[Start of section]

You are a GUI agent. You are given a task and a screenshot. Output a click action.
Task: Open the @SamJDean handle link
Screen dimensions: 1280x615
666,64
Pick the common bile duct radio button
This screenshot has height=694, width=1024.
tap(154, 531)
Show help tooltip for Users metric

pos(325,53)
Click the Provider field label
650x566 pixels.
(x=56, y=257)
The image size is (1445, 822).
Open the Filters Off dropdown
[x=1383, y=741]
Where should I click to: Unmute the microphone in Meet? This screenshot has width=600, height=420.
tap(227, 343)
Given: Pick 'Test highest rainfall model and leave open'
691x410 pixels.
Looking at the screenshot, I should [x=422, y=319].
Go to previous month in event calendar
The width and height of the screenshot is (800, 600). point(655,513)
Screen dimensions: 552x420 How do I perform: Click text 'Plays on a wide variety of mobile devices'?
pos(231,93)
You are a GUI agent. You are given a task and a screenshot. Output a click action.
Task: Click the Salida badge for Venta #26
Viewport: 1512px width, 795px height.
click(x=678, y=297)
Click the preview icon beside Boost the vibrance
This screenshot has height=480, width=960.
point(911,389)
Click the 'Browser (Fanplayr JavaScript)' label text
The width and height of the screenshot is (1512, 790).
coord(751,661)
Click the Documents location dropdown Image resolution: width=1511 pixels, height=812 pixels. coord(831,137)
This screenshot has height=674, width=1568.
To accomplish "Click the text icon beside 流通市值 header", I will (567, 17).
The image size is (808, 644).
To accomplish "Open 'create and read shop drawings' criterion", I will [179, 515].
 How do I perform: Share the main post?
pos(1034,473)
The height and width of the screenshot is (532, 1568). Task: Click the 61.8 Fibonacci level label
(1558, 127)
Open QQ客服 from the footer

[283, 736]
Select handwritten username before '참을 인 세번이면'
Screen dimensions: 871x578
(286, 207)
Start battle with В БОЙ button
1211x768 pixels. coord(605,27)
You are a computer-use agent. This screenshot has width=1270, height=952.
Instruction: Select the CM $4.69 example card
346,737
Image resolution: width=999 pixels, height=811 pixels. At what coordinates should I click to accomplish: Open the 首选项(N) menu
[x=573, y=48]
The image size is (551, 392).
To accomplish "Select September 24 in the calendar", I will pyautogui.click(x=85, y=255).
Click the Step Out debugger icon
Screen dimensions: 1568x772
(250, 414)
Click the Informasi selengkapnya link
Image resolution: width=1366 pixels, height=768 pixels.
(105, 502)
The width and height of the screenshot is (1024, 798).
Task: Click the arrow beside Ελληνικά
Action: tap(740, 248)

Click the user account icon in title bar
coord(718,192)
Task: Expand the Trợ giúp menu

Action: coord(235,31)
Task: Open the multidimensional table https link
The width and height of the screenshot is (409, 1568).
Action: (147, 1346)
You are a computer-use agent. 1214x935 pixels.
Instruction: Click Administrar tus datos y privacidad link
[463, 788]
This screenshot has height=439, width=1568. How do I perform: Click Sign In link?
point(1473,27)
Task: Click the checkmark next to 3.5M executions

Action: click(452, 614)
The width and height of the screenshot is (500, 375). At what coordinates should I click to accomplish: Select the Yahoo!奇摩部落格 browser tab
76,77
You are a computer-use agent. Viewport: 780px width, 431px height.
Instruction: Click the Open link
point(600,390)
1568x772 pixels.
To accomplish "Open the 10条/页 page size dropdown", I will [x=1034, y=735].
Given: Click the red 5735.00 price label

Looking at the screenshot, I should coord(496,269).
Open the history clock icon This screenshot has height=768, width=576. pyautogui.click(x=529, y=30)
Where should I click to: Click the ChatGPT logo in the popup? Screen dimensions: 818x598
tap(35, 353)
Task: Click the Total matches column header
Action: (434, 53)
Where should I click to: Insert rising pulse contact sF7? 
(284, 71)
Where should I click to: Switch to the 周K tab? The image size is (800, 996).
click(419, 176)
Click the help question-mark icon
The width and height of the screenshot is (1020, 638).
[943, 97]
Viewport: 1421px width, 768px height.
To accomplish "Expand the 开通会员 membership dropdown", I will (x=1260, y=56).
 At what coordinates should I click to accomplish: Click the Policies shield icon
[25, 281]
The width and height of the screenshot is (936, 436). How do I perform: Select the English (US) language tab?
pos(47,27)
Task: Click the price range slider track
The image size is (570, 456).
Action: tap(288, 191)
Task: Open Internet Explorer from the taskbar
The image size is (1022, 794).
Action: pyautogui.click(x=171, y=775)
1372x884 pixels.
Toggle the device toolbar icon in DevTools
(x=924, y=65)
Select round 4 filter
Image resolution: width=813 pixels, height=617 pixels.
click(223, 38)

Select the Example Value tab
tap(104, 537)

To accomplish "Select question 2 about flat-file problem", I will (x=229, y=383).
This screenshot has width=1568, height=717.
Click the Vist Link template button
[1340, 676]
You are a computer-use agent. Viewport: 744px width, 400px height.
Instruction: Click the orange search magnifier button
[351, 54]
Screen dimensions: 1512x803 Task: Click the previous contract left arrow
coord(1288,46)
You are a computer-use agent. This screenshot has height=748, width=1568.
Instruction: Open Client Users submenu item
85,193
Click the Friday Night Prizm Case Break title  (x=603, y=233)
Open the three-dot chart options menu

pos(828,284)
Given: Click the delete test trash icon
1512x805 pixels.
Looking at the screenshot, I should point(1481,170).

[End of section]

Brief: Gather every line from the listing above in which "question" appears, and copy those lines.

Your response:
Click the help question-mark icon
To accomplish "Select question 2 about flat-file problem", I will (x=229, y=383).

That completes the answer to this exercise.